[Supplied records]:
---+---

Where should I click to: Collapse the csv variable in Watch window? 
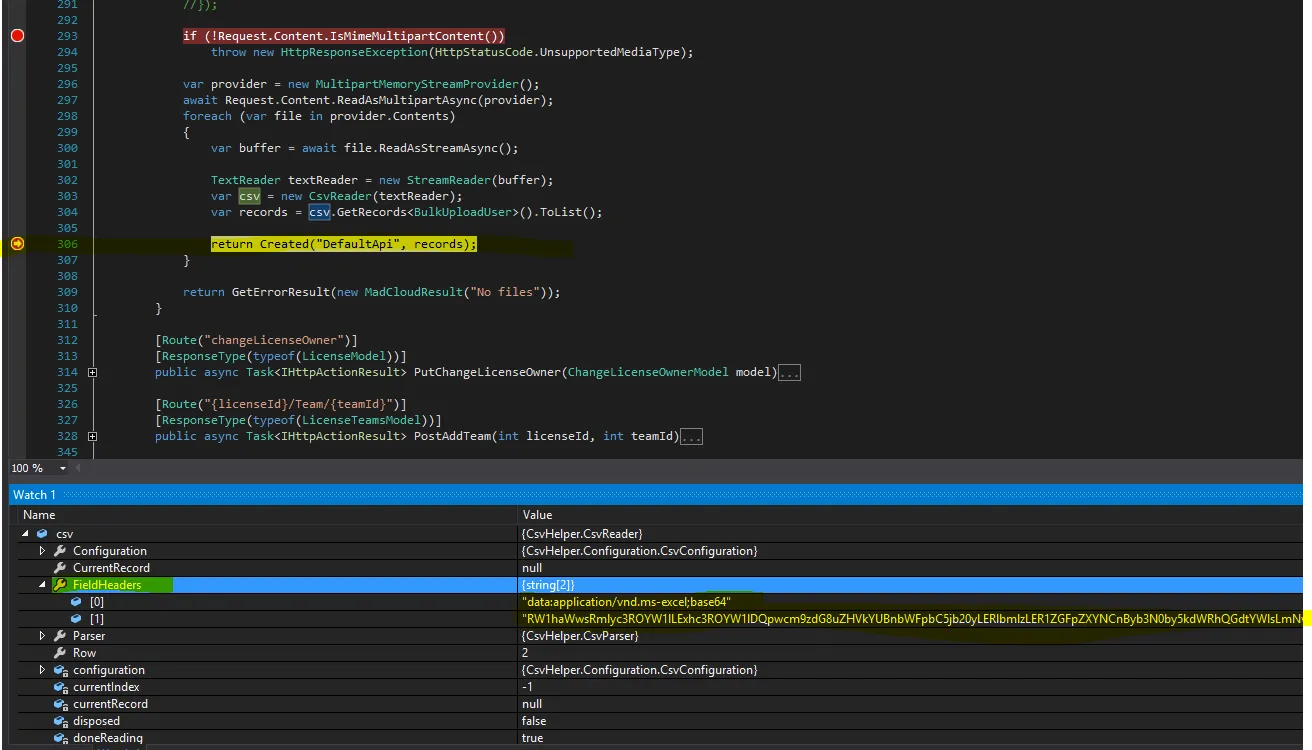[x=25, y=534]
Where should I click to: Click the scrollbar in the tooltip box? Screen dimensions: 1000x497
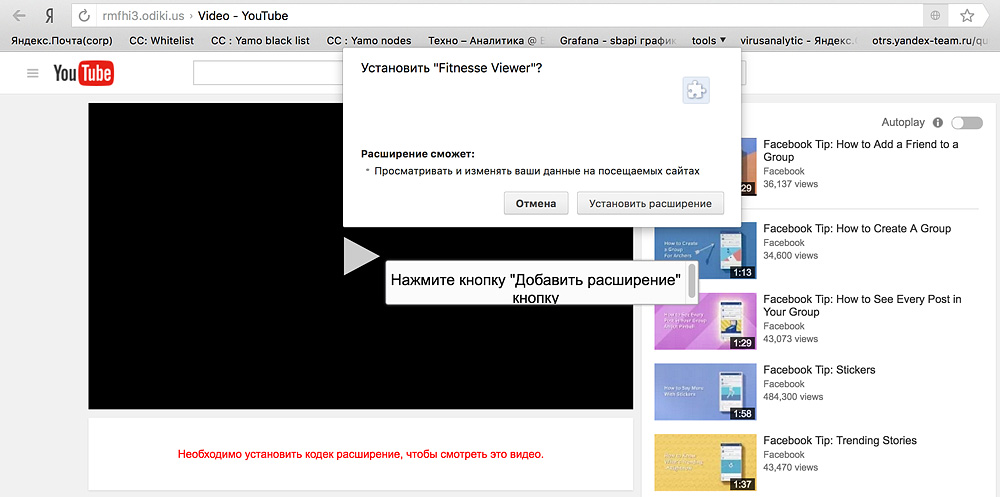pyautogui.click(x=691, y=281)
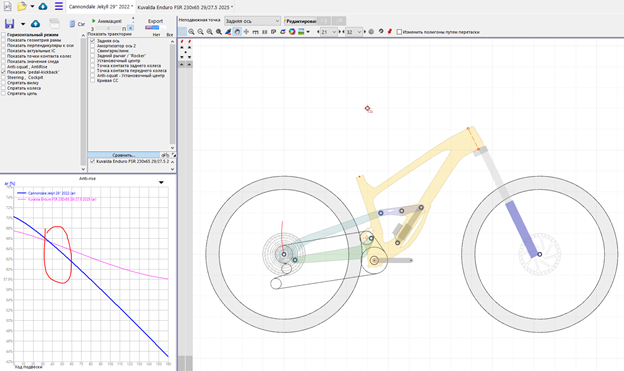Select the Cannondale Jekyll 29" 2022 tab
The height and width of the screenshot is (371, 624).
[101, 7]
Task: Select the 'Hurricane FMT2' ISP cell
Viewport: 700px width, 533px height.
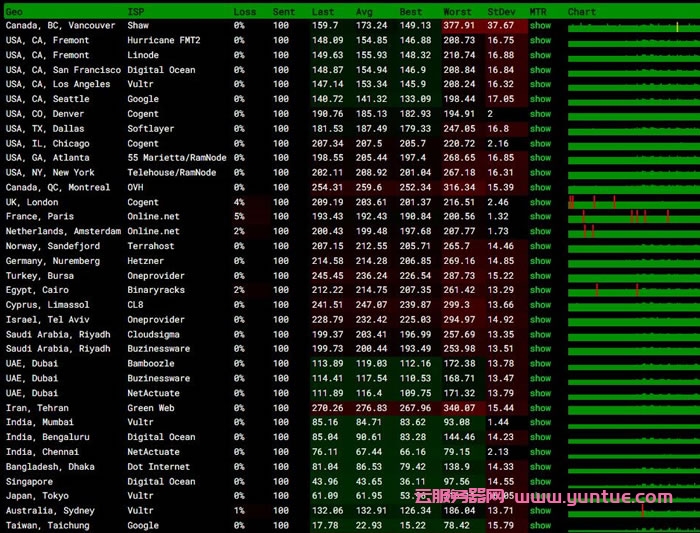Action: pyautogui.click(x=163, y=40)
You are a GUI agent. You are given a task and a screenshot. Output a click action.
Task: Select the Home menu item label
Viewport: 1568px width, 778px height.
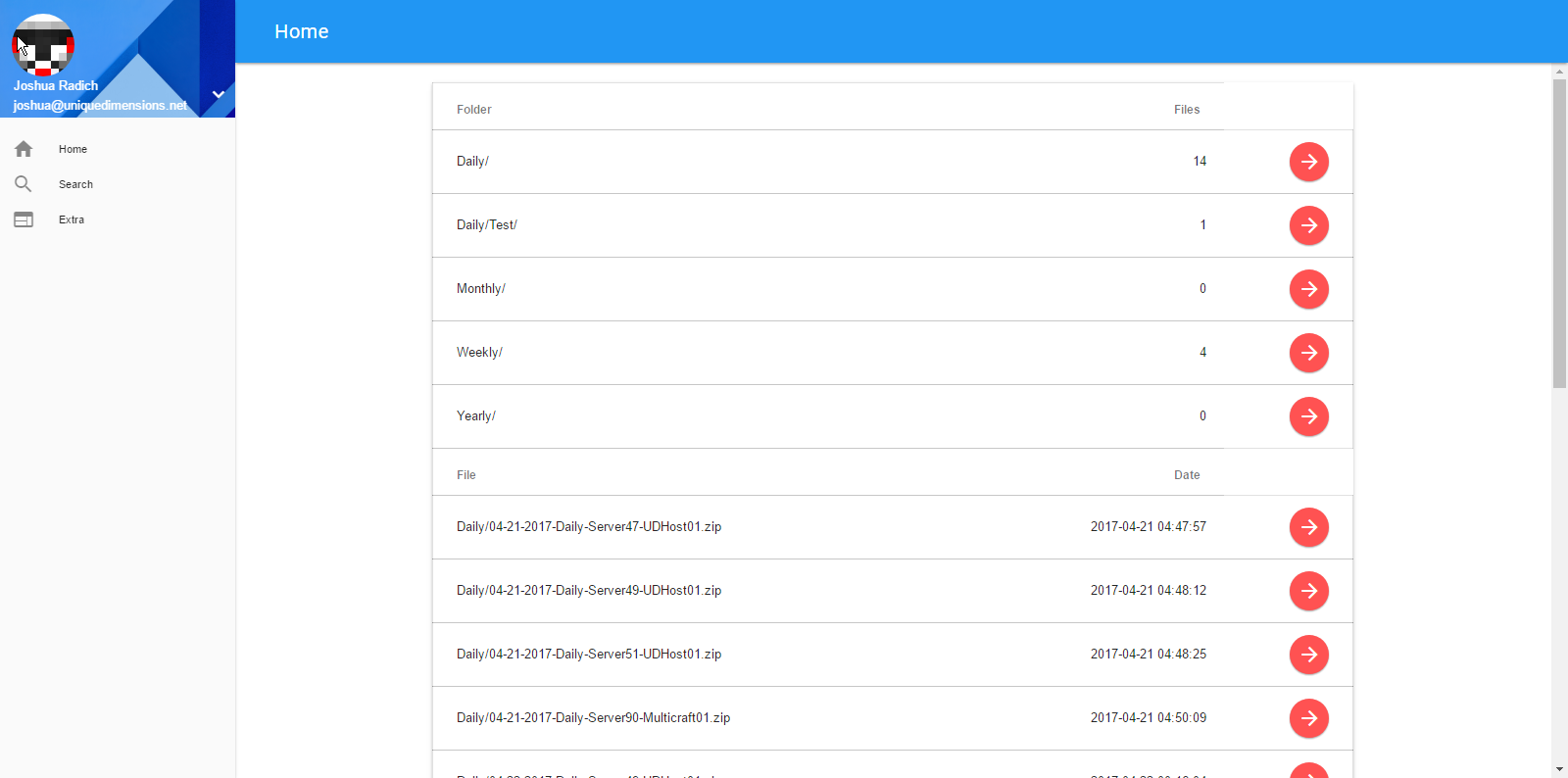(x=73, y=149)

---+---

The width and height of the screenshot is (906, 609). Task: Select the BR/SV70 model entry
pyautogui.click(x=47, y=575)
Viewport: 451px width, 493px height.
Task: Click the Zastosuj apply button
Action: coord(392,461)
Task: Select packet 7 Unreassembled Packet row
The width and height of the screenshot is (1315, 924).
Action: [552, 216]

---+---

[What you will do]: Transcribe only the lines above that start at the line containing "Where should I click to: Collapse" and end at the line containing "Task: Select the Home menu item label". Omit pictures.

[Finished task]:
Where should I click to: Collapse the csv variable in Watch window? 
[x=25, y=534]
Where should I click to: Click the scrollbar in the tooltip box? Screen dimensions: 1000x497
pyautogui.click(x=691, y=281)
Select the Cannondale Jekyll 29" 2022 tab
The height and width of the screenshot is (371, 624).
[101, 7]
Task: Select the 'Hurricane FMT2' ISP cell
Viewport: 700px width, 533px height.
Action: pyautogui.click(x=163, y=40)
You are a GUI agent. You are given a task and a screenshot. Output a click action.
Task: Select the Home menu item label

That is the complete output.